South Sudan’s economy is projected to grow at a rate of 49.2 percent in 2014, according to the World Bank.
History of IMF ‘adjustment’
Sudan’s first significant international credit programme, designed to counter economic problems not dissimilar to those Sudan faces today, came from the Arab Fund “Breadbasket” plan in 1976, which aimed to transform the country’s agricultural production.
Research from the University of Bremen’s Sudan Economy Research Group into the plan shows this first attempt at structured international investment had serious problems, particularly in its unequal approach to the territory. The plan assigned only 4 percent of the investment to the country’s south, harking back to the colonial British policy of separate development, and reinforcing ethnic tensions.
The Arab Fund plan failed, but in 1978 the IMF instituted a six year credit plan for Sudan contingent on extensive “structural adjustment” and austerity, including the “deferment of all new government projects”.
Five years of depression ensued, with a total of -3.9 percent growth over the six years. Sudan began to renege on IMF commitments and its membership was suspended.
In 1990, following a military coup that brought Omar al-Bashir’s government to power, Sudan returned to the IMF and began another round of austerity. Price controls were abolished, leading to high inflation, and unemployment soared as newly privatised sectors retrenched.
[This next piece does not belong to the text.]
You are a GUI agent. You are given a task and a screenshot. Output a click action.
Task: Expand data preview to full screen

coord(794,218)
The number of general physicians declined by 35 percent between 1990 and 1993, and the percentage of the population below the poverty line rose sharply.
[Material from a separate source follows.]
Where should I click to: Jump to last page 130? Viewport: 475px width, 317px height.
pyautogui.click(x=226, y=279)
Once again the country built up arrears and ceased servicing its debt. Sudan became the world’s largest debtor to the World Bank and IMF in 1993.
‘Without major unrest’
The IMF based its case for the latest round of subsidy cuts on its being “fiscally costly and inefficient”, arguing the removal would “reinforce economic growth” in Sudan. It also argued the subsidies promoted inequality.
“A very large share of the benefits from universal price subsidies goes to richer households, further reinforcing existing inequalities of income and consumption. Overall, almost 50 percent of subsides accrues to the richest 20 percent of households,” the IMF noted in a report last year.
But some have argued the IMF is overlooking the scale of the impact subsidy cuts will have on ordinary Sudanese people.
“The IMF neglect the fact that the economic crisis in the short-run is inextricably linked with the current political crisis, and that the two must be solved simultaneously,” said Rick Rowden, former senior policy adviser for Action Aid.
“Cutting fuel subsidies as a way of addressing Sudan’s fiscal deficit may seem reasonable in the IMF’s abstract econometric models, but it is actually quite unreasonable when applied in the context when many people are already eating only one meal a day,” he told Al Jazeera.
The IMF identified in its November 2012 report that this latest attempt at liberalisation and spending cuts presented “policy challenges” for the government, particularly stemming from the “adverse impact on the poorest households”.
Moeketsi Majoro, then IMF executive director for Sudan, also noted it may be necessary to increase corporate income tax from 15 to 30 percent in order to pay for new social security programmes. No such policy has been forthcoming, however, nor has additional IMF funding for it been offered.
The IMF was nonetheless optimistic that the cancellation would not lead to the kind of public anger and protest seen across Sudan the past week.
“International experience shows that most subsidy reforms occur without major civil unrest,” it said.
But Sudan analyst Aly Verjee said the IMF failed to take into consideration the reality on the ground.
“Their economic models seem to have overlooked the cost of scores of destroyed businesses and petrol stations, the costs of [even more] repression and brutality and the blow to productivity with hundreds of thousands of days of school and work lost,” wrote Verjee.